John Muhatia v Joash Shivukale [2015] KEHC 3848 (KLR)
Full Case Text
REPUBLIC OF KENYA
IN THE HIGH COURT OF KENYA AT KITALE
CIVIL NO. 2 OF 2009
JOHN MUHATIA ........................................................................................... PLAINTIFF/APPLICANT
VERSUS
JOASH SHIVUKALE …..................................................................... DEFENDANT / RESPONDENT
R U L I N G
The application dated 8th April, 2015, by the defendant is essentially for stay of execution pending appeal. It is based on the ground that there is already a notice to show cause on eviction taken out by the plaintiff against the defendant and that the defendant has been in occupation of the suit property for over thirty (30) years. That the defendant has no other home and if stay is not granted his appeal will be rendered nugatory. These grounds are fortified by the averments and annexures contained in the defendant's supporting affidavit dated 8th April., 2015.
The plaintiff opposes the application on the basis of the grounds contained in his replying affidavit dated 8th May 2015 in which he avers that the application is an afterthought and calculated at denying him the enjoyment of the fruits of his judgment by obstructing the expeditious execution of the decree issued herein. That, the notice of appeal was filed in February 2014, yet this application was filed well over a year without any explanation.
The plaintiff further avers that the appeal has slim chances of success as he is the absolute registered proprietor of the suit property and the defendant stands to suffer no substantial or irreparable damages if the order sought is not granted.

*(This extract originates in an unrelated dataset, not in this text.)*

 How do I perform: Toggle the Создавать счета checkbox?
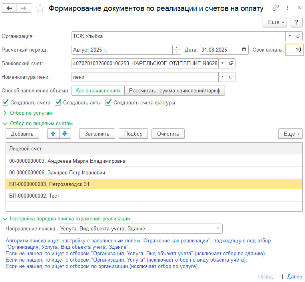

At the hearing of the application, the defendant/applicant through learned counsel M/s Arunga, relied on his supporting grounds and supporting affidavit and submitted that the plaintiff is his brother and both reside on the suit property which he (applicant) has occupied for thirty (30) years and has no alternative place to live. That, the notice of appeal was filed on time but despite a request to the court for typed proceedings the same are yet to be supplied. That, the notice to show cause taken out by the plaintiff was put on hold pending hearing of this application. That, the plaintiff has not demonstrated how he shall suffer prejudice if stay is granted.
In response to the foregoing, the plaintiff / respondent who appeared in person relied on his verifying affidavit and contended that the suit property was divided into two parts with him occupying his part and the defendant his part.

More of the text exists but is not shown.